> _Given instruction_
Turn the lines from the line with "Edit the username with its pencil icon" through the line with "Action: point(274,112)", both included, into a Markdown table with the columns No. and Text. Give each line its own number and leave out blank lines.

%%

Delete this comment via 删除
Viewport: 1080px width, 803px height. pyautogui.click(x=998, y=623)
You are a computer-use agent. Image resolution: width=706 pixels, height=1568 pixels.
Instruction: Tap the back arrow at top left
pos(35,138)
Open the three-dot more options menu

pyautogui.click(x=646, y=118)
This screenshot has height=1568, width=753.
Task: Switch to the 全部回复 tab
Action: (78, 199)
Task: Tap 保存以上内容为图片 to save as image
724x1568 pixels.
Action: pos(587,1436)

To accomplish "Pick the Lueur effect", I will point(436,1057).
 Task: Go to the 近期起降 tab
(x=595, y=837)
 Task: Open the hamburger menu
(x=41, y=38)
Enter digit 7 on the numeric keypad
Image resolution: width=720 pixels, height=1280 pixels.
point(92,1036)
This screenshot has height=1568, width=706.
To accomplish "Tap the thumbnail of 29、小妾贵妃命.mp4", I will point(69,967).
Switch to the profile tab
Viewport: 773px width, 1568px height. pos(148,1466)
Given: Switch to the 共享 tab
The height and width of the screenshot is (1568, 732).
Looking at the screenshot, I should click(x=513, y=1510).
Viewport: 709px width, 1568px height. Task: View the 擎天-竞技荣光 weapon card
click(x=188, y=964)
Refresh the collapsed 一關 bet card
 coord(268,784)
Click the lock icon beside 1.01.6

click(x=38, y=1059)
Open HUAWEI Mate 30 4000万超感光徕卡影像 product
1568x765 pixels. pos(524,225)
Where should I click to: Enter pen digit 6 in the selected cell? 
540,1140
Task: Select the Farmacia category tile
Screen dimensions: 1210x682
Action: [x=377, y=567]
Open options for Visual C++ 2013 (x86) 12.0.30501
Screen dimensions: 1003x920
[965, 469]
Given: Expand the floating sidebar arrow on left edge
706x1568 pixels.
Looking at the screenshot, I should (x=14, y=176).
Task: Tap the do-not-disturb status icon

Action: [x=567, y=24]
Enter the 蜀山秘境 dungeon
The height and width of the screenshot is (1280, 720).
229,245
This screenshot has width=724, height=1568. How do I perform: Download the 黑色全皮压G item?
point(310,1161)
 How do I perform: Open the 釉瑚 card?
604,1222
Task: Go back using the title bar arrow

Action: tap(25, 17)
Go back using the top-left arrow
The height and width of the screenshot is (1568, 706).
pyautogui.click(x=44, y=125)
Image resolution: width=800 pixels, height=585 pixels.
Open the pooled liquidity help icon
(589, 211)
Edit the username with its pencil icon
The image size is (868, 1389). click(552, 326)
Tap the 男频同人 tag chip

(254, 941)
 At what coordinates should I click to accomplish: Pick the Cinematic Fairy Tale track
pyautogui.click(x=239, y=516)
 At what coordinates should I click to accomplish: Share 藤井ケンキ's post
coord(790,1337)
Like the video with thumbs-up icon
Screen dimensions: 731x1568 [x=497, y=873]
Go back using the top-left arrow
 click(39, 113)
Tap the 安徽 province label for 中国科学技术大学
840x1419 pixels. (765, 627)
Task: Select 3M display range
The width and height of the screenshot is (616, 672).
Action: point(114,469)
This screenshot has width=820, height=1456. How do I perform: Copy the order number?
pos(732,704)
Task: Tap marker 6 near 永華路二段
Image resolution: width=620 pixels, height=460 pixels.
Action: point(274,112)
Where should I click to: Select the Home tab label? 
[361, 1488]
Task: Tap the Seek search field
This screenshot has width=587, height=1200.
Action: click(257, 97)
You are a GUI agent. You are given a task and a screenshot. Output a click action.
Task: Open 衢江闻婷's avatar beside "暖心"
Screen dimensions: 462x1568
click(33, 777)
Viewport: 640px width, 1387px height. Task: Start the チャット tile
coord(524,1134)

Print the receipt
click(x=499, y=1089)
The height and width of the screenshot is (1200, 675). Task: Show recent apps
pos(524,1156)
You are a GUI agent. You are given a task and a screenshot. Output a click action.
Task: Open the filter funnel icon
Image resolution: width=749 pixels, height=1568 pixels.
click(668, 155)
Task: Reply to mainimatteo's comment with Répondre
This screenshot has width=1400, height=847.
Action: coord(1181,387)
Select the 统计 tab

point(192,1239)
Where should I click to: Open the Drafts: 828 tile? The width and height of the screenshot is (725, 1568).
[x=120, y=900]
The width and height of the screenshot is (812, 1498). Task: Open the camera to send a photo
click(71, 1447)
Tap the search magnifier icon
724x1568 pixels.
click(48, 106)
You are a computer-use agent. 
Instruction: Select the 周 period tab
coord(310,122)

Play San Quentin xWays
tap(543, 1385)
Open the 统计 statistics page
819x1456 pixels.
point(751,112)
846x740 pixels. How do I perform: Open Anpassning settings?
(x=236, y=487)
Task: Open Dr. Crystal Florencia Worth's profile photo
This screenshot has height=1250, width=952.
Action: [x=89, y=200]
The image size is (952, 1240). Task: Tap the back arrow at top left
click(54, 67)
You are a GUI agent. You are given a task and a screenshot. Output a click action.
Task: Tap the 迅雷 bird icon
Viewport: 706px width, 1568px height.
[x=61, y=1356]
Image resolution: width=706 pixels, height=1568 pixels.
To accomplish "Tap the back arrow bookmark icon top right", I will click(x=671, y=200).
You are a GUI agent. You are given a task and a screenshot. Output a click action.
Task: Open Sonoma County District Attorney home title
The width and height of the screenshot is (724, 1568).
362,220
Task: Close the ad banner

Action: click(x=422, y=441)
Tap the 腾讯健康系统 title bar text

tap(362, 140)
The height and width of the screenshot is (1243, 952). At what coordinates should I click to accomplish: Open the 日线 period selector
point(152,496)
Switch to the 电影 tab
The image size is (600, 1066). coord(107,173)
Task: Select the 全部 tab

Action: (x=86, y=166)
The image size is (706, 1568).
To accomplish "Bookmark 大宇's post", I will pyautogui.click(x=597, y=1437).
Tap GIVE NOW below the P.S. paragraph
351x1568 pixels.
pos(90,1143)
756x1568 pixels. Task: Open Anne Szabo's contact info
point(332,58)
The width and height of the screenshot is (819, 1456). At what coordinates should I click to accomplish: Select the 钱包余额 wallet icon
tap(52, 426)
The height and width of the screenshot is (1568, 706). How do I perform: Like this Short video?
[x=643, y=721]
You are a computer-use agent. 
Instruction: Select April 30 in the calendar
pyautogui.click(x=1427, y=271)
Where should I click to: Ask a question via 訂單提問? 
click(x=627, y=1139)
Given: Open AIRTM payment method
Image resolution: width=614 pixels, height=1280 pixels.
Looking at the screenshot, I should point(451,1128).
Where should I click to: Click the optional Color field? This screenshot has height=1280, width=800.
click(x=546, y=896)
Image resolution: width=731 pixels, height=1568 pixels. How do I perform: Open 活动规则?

%%

> _Output for this exercise_
| No. | Text |
|---|---|
| 1 | Edit the username with its pencil icon |
| 2 | The image size is (868, 1389). click(552, 326) |
| 3 | Tap the 男频同人 tag chip |
| 4 | (254, 941) |
| 5 |  At what coordinates should I click to accomplish: Pick the Cinematic Fairy Tale track |
| 6 | pyautogui.click(x=239, y=516) |
| 7 |  At what coordinates should I click to accomplish: Share 藤井ケンキ's post |
| 8 | coord(790,1337) |
| 9 | Like the video with thumbs-up icon |
| 10 | Screen dimensions: 731x1568 [x=497, y=873] |
| 11 | Go back using the top-left arrow |
| 12 |  click(39, 113) |
| 13 | Tap the 安徽 province label for 中国科学技术大学 |
| 14 | 840x1419 pixels. (765, 627) |
| 15 | Task: Select 3M display range |
| 16 | The width and height of the screenshot is (616, 672). |
| 17 | Action: point(114,469) |
| 18 | This screenshot has width=820, height=1456. How do I perform: Copy the order number? |
| 19 | pos(732,704) |
| 20 | Task: Tap marker 6 near 永華路二段 |
| 21 | Image resolution: width=620 pixels, height=460 pixels. |
| 22 | Action: point(274,112) |